- Exercise requirements
Transcribe, word for word and without additions, each line below from the one containing "Dowiedz się więcej (87, 1254)" through the one containing "Místní akční skupina Pošumaví (118, 1349)", both ends included.

- Data records

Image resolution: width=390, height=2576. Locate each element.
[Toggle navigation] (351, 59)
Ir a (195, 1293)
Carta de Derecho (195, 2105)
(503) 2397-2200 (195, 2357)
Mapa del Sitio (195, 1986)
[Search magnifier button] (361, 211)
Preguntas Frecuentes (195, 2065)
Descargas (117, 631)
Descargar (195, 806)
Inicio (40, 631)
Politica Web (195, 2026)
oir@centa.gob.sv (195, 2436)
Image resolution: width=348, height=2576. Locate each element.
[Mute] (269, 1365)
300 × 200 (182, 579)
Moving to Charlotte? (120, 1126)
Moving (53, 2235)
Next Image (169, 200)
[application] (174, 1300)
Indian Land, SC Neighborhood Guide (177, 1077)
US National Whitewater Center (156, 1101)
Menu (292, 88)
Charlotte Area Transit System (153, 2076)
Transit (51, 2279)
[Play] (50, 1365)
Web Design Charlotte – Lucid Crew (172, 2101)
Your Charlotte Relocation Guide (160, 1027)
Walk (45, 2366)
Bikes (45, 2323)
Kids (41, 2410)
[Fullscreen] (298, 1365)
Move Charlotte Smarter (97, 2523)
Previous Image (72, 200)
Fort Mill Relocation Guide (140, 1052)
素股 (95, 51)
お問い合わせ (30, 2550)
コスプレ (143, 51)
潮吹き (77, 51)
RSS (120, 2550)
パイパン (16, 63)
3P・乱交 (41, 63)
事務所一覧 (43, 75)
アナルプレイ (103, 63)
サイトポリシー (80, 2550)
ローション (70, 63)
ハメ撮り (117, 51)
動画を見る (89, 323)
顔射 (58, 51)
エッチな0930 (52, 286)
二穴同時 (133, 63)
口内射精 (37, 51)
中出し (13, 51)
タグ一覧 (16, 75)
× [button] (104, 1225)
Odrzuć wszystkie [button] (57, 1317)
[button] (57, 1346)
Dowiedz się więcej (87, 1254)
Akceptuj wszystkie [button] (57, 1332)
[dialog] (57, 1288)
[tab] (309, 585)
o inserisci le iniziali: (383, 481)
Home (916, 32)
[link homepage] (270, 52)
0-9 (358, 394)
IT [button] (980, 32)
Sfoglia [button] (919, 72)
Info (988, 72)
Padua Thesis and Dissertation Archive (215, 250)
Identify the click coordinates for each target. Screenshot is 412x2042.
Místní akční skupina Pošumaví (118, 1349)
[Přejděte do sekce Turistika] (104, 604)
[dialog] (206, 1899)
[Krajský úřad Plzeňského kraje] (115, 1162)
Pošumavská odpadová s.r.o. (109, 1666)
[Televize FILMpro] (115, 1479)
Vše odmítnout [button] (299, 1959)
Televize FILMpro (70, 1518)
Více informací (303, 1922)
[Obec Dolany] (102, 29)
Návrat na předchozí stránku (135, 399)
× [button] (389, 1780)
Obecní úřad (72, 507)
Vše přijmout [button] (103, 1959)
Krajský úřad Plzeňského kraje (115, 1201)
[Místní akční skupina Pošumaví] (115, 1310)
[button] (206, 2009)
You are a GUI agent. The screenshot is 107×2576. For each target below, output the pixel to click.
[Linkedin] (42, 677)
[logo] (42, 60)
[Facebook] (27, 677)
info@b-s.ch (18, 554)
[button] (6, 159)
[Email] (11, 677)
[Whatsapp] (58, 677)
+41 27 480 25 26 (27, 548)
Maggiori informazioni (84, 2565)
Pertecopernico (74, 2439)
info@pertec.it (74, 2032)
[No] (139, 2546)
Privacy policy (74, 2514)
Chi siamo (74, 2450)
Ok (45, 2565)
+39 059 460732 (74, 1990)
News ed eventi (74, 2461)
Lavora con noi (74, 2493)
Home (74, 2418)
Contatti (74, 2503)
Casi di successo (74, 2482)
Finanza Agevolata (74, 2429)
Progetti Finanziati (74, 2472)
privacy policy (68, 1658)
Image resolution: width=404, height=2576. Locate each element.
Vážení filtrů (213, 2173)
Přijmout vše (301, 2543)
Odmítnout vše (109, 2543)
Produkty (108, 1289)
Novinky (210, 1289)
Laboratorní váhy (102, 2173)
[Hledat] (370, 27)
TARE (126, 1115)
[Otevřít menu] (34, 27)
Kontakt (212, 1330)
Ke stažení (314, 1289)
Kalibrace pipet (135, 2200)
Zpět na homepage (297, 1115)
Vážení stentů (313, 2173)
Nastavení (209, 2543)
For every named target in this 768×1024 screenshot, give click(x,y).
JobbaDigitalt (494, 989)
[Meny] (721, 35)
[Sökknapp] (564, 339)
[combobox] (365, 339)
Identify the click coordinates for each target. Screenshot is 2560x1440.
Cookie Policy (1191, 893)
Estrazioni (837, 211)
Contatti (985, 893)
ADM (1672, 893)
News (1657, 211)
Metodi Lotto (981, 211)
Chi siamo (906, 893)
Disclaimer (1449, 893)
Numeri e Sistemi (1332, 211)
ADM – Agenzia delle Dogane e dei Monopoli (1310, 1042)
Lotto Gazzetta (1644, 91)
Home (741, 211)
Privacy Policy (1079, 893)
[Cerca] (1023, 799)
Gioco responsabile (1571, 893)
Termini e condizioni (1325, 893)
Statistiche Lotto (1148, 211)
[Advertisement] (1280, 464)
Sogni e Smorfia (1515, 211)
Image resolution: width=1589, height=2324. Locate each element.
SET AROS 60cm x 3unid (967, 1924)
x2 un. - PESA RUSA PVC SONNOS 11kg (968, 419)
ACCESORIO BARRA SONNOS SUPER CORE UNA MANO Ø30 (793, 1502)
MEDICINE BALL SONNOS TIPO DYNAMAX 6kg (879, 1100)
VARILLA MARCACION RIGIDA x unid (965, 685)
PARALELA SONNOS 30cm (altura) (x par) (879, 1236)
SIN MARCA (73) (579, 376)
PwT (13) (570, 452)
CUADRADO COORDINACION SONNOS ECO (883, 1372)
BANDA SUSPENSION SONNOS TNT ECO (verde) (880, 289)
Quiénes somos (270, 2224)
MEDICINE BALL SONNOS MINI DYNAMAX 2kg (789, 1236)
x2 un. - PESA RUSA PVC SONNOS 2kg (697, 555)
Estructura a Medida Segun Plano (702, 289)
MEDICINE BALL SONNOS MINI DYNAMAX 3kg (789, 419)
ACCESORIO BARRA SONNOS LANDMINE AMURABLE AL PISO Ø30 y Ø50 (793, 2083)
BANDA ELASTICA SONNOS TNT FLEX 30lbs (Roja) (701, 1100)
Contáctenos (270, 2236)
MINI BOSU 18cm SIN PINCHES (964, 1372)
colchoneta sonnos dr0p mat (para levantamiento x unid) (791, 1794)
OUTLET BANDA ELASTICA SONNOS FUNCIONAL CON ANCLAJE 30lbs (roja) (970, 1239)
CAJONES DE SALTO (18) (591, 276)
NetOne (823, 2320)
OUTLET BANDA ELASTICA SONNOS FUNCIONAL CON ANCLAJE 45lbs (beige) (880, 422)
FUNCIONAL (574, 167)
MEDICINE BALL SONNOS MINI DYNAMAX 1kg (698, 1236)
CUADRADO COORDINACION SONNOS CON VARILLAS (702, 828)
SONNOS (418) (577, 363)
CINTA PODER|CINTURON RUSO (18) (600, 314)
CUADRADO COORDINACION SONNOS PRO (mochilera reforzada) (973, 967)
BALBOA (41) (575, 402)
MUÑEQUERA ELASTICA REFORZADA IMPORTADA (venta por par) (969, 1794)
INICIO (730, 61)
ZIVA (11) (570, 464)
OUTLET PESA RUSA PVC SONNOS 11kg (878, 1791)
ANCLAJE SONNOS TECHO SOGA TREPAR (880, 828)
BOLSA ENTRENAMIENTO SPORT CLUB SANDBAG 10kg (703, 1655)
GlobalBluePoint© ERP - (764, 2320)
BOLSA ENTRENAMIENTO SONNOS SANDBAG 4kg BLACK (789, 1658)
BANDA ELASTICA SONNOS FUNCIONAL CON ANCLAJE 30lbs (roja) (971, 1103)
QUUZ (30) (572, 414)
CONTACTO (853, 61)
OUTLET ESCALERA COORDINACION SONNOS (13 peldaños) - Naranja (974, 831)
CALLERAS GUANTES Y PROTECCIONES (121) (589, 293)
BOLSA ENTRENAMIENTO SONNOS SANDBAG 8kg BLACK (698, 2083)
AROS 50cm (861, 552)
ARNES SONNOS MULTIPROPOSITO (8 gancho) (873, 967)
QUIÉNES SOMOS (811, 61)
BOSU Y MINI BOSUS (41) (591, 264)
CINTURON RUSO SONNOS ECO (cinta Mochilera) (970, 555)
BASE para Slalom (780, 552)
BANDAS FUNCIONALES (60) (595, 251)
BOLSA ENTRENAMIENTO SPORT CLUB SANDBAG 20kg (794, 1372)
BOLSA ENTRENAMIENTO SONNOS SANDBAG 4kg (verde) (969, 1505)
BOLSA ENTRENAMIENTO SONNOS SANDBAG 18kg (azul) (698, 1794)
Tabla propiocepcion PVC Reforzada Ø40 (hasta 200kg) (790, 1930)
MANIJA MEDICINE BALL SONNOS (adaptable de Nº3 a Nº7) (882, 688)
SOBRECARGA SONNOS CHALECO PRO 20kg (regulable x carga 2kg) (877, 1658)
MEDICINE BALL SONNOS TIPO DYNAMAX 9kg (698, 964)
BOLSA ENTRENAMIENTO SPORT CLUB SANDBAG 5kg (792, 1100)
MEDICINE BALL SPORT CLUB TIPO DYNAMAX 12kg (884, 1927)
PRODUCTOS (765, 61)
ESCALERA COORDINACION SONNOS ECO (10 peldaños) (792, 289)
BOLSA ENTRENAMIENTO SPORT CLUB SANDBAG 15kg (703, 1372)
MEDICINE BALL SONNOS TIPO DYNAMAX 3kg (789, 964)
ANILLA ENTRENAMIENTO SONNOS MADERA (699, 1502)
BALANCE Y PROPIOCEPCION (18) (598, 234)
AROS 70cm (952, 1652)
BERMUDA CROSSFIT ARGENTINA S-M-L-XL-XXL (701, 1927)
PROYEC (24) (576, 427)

- Exercise answer
Dowiedz się więcej (87, 1254)
Akceptuj wszystkie [button] (57, 1332)
[dialog] (57, 1288)
[tab] (309, 585)
o inserisci le iniziali: (383, 481)
Home (916, 32)
[link homepage] (270, 52)
0-9 (358, 394)
IT [button] (980, 32)
Sfoglia [button] (919, 72)
Info (988, 72)
Padua Thesis and Dissertation Archive (215, 250)
Identify the click coordinates for each target. Screenshot is 412x2042.
Místní akční skupina Pošumaví (118, 1349)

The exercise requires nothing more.